The remaining 68.5 percent is dark energy, a mysterious force that is causing the expansion of the Universe to accelerate over time, and was first inferred by observations of distant supernovae in the late 1990s.
Put another way, this means the total amount of matter in the observable Universe is equivalent to 66 billion trillion times the mass of our Sun, Mohamed Abdullah, a University of California, Riverside astrophysicist and the paper's lead author, told AFP.
Most of this matter, 80 percent, is called dark matter. Its nature is not yet known, but it may consist of some as-yet-undiscovered subatomic particle.
The latest measurements correspond well with values previously found by other teams using different cosmological techniques, such as measuring temperature fluctuations in the low-energy radiation left over from the Big Bang.
"This has been a long process over the course of 100 years where we're gradually getting more and more precise," Gillian Wilson, the study's co-author and a professor at UCR told AFP.
"It's just kind of cool to be able to make such a fundamental measurement about the Universe without leaving planet Earth," she added.
So how exactly do you weigh the Universe?
The team honed a 90-year-old technique that involves observing how galaxies orbit inside galaxy clusters, massive systems that contain thousands of galaxies.

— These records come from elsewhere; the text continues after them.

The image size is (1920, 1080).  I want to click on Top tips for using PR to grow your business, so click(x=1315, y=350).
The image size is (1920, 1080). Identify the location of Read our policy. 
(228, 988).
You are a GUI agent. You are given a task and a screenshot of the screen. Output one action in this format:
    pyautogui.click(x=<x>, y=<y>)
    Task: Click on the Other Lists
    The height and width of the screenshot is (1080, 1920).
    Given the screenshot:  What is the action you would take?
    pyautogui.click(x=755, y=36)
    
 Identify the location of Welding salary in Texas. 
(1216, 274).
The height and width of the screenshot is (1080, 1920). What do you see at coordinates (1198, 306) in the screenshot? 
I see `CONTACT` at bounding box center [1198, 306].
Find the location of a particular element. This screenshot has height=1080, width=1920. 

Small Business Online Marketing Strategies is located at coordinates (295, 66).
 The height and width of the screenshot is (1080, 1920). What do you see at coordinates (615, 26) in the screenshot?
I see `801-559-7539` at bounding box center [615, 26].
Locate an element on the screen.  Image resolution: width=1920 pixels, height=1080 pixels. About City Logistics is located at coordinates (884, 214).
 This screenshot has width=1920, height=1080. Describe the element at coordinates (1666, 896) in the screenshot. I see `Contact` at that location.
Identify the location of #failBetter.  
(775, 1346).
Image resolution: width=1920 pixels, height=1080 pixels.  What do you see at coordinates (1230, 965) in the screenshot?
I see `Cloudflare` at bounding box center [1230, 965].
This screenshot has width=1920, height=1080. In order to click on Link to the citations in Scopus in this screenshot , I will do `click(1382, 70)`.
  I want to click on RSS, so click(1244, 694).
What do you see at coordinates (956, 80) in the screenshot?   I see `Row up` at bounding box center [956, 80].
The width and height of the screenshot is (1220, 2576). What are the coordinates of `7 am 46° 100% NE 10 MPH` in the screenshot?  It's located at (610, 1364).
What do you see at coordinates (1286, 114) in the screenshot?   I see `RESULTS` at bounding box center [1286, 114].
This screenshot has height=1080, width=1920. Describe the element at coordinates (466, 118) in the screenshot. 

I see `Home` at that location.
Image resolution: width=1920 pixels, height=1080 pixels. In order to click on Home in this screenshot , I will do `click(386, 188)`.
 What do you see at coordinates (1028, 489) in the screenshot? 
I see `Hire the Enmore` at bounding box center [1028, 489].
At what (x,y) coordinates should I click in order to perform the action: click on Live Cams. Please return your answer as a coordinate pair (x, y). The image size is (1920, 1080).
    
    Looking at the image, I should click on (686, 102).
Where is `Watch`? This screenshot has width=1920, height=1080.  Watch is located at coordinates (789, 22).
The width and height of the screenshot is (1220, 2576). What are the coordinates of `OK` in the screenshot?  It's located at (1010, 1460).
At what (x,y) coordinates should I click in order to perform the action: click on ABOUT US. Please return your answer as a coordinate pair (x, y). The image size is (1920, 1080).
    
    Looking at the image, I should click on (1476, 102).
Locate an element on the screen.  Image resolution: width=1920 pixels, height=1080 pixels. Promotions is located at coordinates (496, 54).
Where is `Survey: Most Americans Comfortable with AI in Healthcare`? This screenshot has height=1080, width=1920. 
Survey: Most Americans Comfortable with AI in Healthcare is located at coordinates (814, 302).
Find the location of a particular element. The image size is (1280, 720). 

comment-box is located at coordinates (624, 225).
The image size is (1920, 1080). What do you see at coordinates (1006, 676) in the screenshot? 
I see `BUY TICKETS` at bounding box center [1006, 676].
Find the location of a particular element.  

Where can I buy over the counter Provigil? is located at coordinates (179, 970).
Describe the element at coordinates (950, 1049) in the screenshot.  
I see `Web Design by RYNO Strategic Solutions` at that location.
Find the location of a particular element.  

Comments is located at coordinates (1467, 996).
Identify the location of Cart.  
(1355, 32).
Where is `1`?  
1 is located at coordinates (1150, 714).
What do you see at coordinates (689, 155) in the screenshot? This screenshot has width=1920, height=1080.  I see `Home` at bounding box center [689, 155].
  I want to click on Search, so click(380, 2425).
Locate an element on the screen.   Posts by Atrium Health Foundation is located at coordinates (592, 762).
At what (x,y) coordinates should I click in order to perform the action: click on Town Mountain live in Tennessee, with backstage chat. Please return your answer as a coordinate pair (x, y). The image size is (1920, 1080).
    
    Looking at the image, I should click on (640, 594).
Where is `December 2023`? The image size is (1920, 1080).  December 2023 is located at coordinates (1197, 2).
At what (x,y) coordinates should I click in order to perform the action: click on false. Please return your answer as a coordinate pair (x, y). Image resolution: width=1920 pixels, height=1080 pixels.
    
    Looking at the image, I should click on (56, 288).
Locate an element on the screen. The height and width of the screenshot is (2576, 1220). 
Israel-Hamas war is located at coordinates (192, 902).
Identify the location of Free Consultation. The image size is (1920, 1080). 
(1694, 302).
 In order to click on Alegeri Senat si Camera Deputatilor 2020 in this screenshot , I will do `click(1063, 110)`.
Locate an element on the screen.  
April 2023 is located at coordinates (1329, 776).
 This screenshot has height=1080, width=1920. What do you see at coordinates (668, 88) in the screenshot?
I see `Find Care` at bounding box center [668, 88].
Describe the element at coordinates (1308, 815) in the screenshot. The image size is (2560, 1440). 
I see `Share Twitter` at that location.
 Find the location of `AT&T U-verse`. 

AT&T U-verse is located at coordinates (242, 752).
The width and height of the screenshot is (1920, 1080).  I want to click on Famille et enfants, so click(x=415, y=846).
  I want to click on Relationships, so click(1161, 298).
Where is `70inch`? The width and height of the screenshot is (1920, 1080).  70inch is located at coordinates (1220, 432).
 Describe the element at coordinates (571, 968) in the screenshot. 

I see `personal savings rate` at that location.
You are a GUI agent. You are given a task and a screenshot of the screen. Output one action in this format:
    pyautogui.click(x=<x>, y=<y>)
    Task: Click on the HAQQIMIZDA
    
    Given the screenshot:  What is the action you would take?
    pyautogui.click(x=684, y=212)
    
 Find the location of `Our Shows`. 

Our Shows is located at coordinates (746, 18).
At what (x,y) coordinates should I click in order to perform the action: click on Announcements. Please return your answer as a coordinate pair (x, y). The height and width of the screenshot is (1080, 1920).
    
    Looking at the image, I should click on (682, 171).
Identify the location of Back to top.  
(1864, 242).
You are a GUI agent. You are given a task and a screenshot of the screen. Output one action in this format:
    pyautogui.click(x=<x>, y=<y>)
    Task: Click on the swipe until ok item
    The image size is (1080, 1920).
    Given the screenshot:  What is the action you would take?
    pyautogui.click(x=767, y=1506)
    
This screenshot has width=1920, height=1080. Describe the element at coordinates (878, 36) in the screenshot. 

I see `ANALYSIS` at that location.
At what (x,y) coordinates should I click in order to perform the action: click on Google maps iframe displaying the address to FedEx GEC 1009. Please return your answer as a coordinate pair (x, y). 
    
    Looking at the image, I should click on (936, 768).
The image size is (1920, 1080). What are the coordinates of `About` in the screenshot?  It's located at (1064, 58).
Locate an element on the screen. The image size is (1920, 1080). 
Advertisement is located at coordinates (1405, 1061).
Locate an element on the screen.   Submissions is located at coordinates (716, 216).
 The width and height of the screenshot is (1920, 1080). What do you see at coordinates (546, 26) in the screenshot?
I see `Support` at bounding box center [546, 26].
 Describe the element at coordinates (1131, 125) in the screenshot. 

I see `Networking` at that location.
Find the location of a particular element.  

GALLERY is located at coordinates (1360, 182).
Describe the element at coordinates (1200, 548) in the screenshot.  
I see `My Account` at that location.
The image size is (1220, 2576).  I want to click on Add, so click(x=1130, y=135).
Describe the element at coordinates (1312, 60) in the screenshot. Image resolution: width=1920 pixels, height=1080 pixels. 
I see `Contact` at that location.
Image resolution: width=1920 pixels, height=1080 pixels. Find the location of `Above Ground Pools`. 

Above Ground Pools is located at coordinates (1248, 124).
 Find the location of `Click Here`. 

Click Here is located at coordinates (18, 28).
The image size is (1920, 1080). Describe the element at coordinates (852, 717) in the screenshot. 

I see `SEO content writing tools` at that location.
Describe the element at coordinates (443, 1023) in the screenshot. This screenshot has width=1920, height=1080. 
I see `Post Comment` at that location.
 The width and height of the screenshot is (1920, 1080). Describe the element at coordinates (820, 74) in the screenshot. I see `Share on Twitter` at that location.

These observations told them how strong each galaxy cluster's gravitational pull was, from which its total mass could then be calculated.
Fate of the Universe
In fact, explained Wilson, their technique was originally developed by the pioneering astronomer Fritz Zwicky, who was the first person to suspect the existence of dark matter in galaxy clusters, in the 1930s.
He noticed that the combined gravitational mass of the galaxies he observed in the nearby Coma galaxy cluster was insufficient to prevent those galaxies from flying away from one another, and realised there must be some other invisible matter at play.
The UCR team, whose research received money from the US National Science Foundation and NASA, refined Zwicky's technique, developing a tool they called GalWeight that determines more accurately which galaxies belong to a given cluster and which do not.
They applied their tool to the Sloan Digital Sky Survey, the most detailed three-dimensional maps of the Universe currently available, measuring the mass of 1,800 galaxy clusters and creating a catalogue.
Finally, they compared the number of clusters observed per unit volume in their catalogue against a series of computer simulations, each of which was fed a different value for the total matter of the Universe.
Simulations with too little matter had too few clusters, while those with too much matter had too many clusters.
Wilson explained that having a more precise measure of the total amount of matter in the Universe may take us a step closer to learning the nature of dark matter, because "we know just how much matter we should be looking for" when scientists carry out particle experiments, for example at the Large Hadron Collider.
What's more, "the total amount of dark matter and dark energy tells us the fate of the Universe," she added, with the current scientific consensus being that we are headed for a "Big Freeze" where galaxies move further and further apart, and the stars in those galaxies eventually run out of fuel.